My advice is that you encourage your relative to find the most expert cancer treatment available. It’s up to your relative to accept the recommendations of the expert, but delaying the best available treatment in order to consider unproven therapies is likely to result in harm.

DEAR DR. ROACH: I have had the same problem forever: I don’t understand why buttermilk coffee creamer seems to get outdated faster than regular creamer. Does the butter in it have anything to do with this? ~ C.H.

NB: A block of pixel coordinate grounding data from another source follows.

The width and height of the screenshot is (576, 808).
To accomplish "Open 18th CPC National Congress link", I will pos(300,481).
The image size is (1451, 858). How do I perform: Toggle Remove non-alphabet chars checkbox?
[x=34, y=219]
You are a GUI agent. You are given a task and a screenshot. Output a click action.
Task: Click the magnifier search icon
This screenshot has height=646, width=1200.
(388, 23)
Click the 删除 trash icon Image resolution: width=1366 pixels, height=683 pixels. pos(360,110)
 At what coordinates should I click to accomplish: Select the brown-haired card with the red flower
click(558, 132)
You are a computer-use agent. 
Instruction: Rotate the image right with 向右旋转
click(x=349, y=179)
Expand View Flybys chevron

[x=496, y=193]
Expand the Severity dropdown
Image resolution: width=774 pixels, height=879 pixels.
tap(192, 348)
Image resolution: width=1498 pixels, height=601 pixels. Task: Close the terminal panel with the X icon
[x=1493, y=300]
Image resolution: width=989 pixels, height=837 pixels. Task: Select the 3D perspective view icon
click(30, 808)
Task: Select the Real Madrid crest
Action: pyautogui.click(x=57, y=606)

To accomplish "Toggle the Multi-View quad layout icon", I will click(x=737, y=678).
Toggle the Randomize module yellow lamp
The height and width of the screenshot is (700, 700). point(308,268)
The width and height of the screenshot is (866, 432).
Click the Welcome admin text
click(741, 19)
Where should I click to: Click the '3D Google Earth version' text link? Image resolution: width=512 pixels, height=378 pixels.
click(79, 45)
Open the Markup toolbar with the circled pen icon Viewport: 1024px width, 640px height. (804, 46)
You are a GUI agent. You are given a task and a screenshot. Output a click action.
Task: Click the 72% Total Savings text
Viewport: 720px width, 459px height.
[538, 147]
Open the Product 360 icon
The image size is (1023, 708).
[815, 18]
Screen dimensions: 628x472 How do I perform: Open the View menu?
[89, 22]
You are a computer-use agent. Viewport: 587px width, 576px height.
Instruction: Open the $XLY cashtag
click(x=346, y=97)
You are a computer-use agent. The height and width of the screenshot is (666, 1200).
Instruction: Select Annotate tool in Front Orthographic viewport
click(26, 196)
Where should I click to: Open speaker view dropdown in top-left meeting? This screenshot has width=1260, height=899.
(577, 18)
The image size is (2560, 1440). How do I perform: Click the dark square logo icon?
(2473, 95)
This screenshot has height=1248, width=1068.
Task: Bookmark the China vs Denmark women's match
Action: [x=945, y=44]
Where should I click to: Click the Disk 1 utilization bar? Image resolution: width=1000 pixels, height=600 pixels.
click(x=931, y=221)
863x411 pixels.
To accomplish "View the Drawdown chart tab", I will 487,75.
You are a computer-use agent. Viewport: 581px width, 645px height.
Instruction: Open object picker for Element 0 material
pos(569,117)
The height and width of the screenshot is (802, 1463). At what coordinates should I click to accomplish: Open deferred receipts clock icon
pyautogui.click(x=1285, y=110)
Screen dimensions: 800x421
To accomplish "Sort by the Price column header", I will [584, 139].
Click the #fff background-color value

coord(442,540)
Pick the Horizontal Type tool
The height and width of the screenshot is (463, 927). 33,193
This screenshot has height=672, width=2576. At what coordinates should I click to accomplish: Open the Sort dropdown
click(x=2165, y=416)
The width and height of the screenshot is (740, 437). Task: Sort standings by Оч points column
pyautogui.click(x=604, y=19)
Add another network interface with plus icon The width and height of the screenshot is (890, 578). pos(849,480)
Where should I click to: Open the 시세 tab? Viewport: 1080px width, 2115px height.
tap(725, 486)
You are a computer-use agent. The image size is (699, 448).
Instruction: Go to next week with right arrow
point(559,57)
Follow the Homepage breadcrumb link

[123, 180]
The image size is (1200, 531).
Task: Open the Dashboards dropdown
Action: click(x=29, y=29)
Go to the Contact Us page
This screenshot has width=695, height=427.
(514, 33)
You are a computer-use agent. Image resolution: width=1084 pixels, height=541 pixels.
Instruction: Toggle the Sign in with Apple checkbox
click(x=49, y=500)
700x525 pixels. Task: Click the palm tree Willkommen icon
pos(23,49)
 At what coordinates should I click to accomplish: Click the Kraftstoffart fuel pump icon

ANSWER: Buttermilk doesn’t have butter in it. It was so named because it was originally made with what was left after separating butter from the unhomogenized cream that had been allowed to ferment with airborne bacteria, making it slightly acidic. Modern cultured buttermilk is made from pasteurized, homogenized milk, usually 1% to 2% fat, and inoculated with healthy bacteria, which makes lactic acid from the sugars in the milk. This acid makes buttermilk resistant to the unhealthy bacteria that causes spoilage. It also causes a slight sour taste, which some people like and others don’t.

Commercial heavy cream, and coffee creamers made from heavy cream, have a very long shelf life largely because they are pasteurized at ultra-high temperatures, so they last even longer than buttermilk. The high fat content also retards bacteria growth.

Both buttermilk-based and cream-based creamers will stay good longer than their expiration date. Your nose is very good for telling when it has gone bad.